I remember back in the late 70s early 80s, I went to a tournament at Michigan State University. There was a fairly good number of competators and I was involved in watching the forms competition at the teen-pre black belt level. There was a tie for 3rd place. One competator had what appeared to be a very solid non-traditional form, thought I don't claim to know every traditional form by any means. We thought it was really spectacular to see him do a back flip, but had no idea what the application would be. The other competator had a very, very solid basic performance of Koryo. The judges asked them to give another demonstration, another form if they had it. The back flip form was repeated and the traditional person did a very solid Bassai. The judges then voted 4-1 for the Bassai competator. 

As a competator (like 3 times, lol) I stick to traditional forms. I would rather give a solid performance where I can explain my interpretation solidly.

As a judge, it can be very hard to judge other unfamiliar forms even if they are traditional, because they may be unfamiliar, such as kung-fu forms. I tend to look for good solid bases and technique execution rather than flash I can't interpret. I'll have to make a note and look for those invisible ninjas and imagine pompoms in the future. %-}


----------



## karatekid1975 (Jan 23, 2006)

"pom-poms" LOL that was pretty funny. Thanks. 

Seriously tho, good point. I like to hear the traditional forms win over the flashy ones, only because I'm an old fart compared to those flashy competators. My body won't do that stuff anymore. So it's good to know the traditional guy won


----------



## Brad Dunne (Jan 23, 2006)

Judging forms in general, can be defined within two elements.
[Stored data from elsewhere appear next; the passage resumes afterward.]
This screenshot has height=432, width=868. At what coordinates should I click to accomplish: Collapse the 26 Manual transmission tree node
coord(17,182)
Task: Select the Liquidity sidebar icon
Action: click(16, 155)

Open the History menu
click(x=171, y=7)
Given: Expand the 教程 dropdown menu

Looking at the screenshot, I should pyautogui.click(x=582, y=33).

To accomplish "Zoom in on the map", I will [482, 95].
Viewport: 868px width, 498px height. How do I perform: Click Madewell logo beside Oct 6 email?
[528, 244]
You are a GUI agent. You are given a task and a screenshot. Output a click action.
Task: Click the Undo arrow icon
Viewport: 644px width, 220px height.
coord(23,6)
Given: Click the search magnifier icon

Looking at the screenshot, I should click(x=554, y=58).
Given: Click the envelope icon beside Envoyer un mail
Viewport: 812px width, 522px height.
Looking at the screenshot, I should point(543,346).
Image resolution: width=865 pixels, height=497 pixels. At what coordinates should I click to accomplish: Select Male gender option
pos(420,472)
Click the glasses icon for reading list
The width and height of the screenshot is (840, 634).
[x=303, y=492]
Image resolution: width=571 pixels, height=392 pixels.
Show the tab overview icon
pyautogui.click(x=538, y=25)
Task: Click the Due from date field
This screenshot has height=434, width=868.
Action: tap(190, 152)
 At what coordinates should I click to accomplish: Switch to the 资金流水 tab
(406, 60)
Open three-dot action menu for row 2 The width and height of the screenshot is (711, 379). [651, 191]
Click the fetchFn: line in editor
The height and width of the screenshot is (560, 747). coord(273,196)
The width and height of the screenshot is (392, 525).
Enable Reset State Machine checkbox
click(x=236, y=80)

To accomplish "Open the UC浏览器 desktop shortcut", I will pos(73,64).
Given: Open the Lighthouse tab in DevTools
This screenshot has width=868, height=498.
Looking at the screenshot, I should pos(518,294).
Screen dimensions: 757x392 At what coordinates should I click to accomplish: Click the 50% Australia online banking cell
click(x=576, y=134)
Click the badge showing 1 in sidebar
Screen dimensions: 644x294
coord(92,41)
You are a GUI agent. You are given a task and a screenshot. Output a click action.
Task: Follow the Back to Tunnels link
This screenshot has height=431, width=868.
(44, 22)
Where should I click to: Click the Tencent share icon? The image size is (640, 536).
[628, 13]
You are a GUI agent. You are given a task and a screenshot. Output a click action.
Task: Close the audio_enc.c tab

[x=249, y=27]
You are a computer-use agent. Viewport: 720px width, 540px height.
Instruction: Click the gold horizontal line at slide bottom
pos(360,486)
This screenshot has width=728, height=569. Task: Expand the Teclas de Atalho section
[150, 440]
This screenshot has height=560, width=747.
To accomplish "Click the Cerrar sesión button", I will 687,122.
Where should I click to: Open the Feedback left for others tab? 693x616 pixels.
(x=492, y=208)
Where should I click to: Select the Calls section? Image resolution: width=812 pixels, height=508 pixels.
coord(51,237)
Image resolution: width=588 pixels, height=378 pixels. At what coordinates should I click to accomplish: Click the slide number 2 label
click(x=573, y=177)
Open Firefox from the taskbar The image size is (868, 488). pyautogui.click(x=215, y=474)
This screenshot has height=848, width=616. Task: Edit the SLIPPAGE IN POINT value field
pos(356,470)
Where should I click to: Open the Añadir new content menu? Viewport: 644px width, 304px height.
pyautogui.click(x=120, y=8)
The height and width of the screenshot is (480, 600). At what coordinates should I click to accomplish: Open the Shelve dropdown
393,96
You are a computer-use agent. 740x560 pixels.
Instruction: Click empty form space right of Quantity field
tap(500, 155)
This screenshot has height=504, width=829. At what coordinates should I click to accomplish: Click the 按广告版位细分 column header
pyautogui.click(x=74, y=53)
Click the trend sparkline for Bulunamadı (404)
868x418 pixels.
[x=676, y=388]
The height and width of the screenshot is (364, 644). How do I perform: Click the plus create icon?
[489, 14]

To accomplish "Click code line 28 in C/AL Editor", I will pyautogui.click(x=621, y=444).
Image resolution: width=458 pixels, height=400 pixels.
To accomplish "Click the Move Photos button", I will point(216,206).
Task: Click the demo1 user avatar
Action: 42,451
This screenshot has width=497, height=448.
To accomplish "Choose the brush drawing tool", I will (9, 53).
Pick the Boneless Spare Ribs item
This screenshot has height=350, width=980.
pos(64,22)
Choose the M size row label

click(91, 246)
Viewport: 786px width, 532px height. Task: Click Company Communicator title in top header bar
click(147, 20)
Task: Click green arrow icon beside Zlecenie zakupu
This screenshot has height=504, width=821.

First, are the movements crisp and defined and second, are they applicable to the concepts of combat. Back flips, cart wheels, kip ups and the like, I feel have little to nothing to do with combat functionally. Now even within the realm of traditional forms, the applications can and are augmented. Example: TKD's Koryo Poomse. The opening kicks are double sidekicks done in both directions (left then right). The kicks should be at targets applicable to fighting - first kick to knee and the second to the chest area. What has happened is that judges have allowed and score favorably to those that deliver the kick as high as possible. I've seen some really gifted people go straight verticle with that second sidekick. Really looks impressive, but what practical value does it show? None in my mind. Untill the powers that be regulate the competition aspect for forms, it's going to continue to be a very questionable subject.


----------



## FearlessFreep (Jan 23, 2006)

I was taught  that  performing a form is like telling a story.  You are trying to visually relate events that happened to you (as storyteller) to your audience.  Among other things, you mustn't rush the between movmements, that's like babbling your story, but the motions themeslves should be exciting; powerful and crisp, to excite and entice the 'listeners' of the story into the energy of the tale.  timing and pacing and rhythm

But forms are stories of combat and like a good mime who will let you 'see' what is not there, a good form performance will let you see the attacker(s), as you look at them move, as you block their attacks, as you strike them back.  If you do a move and the audience cannot see how it relates to your action against your attacker, then you're not a good storyteller.  First you must see your attackers, and as you fight them in the story, your audience will too


----------



## karatekid1975 (Jan 24, 2006)

FearlessFreep, that is the best thing I have heard yet. I have to try that.


----------



## Slippery_Pete (Jan 30, 2006)

I think they should not be judged in the same category...both fun to watch if the practicioner is dedicated and true to his over-all point in his display


----------